* PROBLEM SET *
(a) In the MRSA screening text, within what period must a student's contact with medical care facilities outside the Nordic region have occurred for screening to be required?
(b) Continue the MRSA screening text, starting after its last sentence.

* DOCUMENT EXCERPT *
_ _ _ _ _

MRSA Screening

MRSA* is a major health problem in healthcare facilities around the world and measures are therefore taken to prevent the spread in healthcare facilities. The Swedish Communicable Diseases Act defines MRSA at a general health hazard. You are therefore duty-bound to follow the instructions that your doctor gives you.

Before taking part in direct patient care

As a student you are obliged to undergo MRSA screening before you can take part in direct patient care, if you meet any of the following criteria:

  • you have had contact with medical care facilities outside the Nordic region, either as a patient or as staff in direct patient care, in the last six months.
  • you have been in contact with an MRSA carrier, for example a member of your household/family.
  • you have had contact with health care facilities in Sweden, either as a patient or as staff in direct patient care, where MRSA contagion is currently recorded, in the last six months.

Visit our drop-in hours for MRSA screening

While waiting for test results

You can take part in direct patient care while waiting for your test results, except if you have personal risk factors.

_ _ _ _ _

* ENTRIES PROVIDED *
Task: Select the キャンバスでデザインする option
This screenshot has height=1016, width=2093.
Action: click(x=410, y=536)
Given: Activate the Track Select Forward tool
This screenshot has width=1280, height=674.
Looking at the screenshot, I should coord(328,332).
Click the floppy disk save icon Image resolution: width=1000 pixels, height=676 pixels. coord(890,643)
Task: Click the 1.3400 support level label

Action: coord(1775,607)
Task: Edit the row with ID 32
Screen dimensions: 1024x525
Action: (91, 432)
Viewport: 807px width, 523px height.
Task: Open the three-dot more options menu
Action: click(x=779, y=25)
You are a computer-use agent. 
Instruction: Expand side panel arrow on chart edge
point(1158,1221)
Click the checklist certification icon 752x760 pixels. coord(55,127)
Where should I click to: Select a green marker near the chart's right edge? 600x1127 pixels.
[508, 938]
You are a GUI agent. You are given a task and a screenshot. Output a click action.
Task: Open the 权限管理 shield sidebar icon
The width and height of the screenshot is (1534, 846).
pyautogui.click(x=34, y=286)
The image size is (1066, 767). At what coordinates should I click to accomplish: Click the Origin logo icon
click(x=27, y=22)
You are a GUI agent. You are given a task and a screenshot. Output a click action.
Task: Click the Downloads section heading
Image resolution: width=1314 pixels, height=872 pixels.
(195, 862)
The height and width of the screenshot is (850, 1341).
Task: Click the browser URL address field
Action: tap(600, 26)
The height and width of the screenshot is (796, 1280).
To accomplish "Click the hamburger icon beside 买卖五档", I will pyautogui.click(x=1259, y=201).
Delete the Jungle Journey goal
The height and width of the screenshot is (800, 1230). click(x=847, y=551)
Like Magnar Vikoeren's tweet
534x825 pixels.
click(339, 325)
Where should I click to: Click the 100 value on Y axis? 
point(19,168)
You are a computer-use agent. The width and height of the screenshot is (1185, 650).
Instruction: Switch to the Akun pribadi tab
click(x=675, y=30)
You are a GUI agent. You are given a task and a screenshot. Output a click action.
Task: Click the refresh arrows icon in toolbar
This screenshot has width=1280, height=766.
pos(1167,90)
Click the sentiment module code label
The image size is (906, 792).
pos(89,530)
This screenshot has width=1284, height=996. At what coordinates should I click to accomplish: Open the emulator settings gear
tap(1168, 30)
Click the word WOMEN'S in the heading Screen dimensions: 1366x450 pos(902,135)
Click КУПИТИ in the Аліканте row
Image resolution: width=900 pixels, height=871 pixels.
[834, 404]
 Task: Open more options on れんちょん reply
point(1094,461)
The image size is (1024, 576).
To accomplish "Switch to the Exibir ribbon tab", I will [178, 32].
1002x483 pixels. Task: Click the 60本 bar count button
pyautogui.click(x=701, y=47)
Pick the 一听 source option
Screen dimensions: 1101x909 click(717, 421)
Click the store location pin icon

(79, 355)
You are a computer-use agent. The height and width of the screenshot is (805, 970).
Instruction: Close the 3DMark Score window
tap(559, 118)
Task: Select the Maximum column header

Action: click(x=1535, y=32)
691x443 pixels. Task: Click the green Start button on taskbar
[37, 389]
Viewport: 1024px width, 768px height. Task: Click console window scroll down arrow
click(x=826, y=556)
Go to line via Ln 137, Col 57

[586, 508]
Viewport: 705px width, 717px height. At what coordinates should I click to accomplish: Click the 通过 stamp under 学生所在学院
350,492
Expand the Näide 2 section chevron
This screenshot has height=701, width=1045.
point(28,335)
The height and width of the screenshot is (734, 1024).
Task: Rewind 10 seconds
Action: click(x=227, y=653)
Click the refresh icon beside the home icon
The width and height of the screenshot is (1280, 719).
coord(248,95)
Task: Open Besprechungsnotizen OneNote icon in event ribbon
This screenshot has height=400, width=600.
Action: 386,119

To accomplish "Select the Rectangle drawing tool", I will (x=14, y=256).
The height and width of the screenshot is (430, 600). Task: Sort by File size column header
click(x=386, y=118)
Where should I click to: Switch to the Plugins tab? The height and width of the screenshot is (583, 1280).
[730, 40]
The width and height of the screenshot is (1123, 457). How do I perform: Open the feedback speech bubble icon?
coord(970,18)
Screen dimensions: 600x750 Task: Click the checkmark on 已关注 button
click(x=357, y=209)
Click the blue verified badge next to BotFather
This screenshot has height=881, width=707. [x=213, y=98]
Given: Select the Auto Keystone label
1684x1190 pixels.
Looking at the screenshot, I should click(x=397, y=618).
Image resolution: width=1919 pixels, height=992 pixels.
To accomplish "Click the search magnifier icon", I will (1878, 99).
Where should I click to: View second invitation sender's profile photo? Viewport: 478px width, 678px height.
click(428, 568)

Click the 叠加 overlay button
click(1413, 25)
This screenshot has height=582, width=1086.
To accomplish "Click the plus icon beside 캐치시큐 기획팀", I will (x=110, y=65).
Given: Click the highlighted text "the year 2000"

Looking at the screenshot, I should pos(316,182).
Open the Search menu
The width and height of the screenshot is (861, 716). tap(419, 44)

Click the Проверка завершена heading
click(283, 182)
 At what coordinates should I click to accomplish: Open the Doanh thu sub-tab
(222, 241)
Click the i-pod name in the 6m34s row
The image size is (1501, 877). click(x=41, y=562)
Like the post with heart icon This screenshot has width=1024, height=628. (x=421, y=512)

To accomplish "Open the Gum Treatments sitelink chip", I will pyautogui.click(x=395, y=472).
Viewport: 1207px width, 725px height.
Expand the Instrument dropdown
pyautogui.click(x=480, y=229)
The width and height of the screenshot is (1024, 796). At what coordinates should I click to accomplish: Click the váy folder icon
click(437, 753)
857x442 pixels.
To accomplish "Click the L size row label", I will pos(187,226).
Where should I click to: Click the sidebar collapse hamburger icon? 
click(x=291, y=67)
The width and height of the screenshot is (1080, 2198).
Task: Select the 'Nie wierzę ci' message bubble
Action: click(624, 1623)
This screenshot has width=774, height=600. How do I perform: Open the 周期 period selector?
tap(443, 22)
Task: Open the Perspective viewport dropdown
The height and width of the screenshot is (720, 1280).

_ _ _ _ _

* RESULTS FOR EACH TASK *
(a) Within the last six months.

(b)
If you have personal risk factors such as cuts, eczema, other skin disorders or foreign material which penetrates the skin or mucous membrane, such as stoma, drainage, or a catheter (including indwelling), you should not take part in patient care activities while waiting for your test results. You can, however, carry out tasks which do not require close contact with patients.

If you are MRSA-positive

If you test positive for MRSA, Student Wellbeing Centre will carry out further tests to find out if you are a transient carrier or if the colonization persists and you will be scheduled for an assessment by the Student Wellbeing Centre doctor.  If you are colonized, follow-ups and further testing will from then on be dealt with by the MRSA team at Danderyd Hospital.

A positive test for MRSA in a student with personal risk factors or in a placement with a high-risk unit might mean temporary restrictions on their clinical training. Other than this, a positive MRSA test should not affect your training.

In high-risk units patients are particularly susceptible to infection with MRSA and the care carries major risk for spreading infection. High-risk units are mainly neonatal departments, burns units and transplant departments.

*MRSA (Meticillinresistenta Staphylococcus aureus) are strains of staphylococcus which are resistant to virtually all beta-lactam antibiotics. For this reason, MRSA infections can be difficult to treat. Just like other Staphylococcus aureus, MRSA can be present in normal skin and respiratory tract flora without causing infection.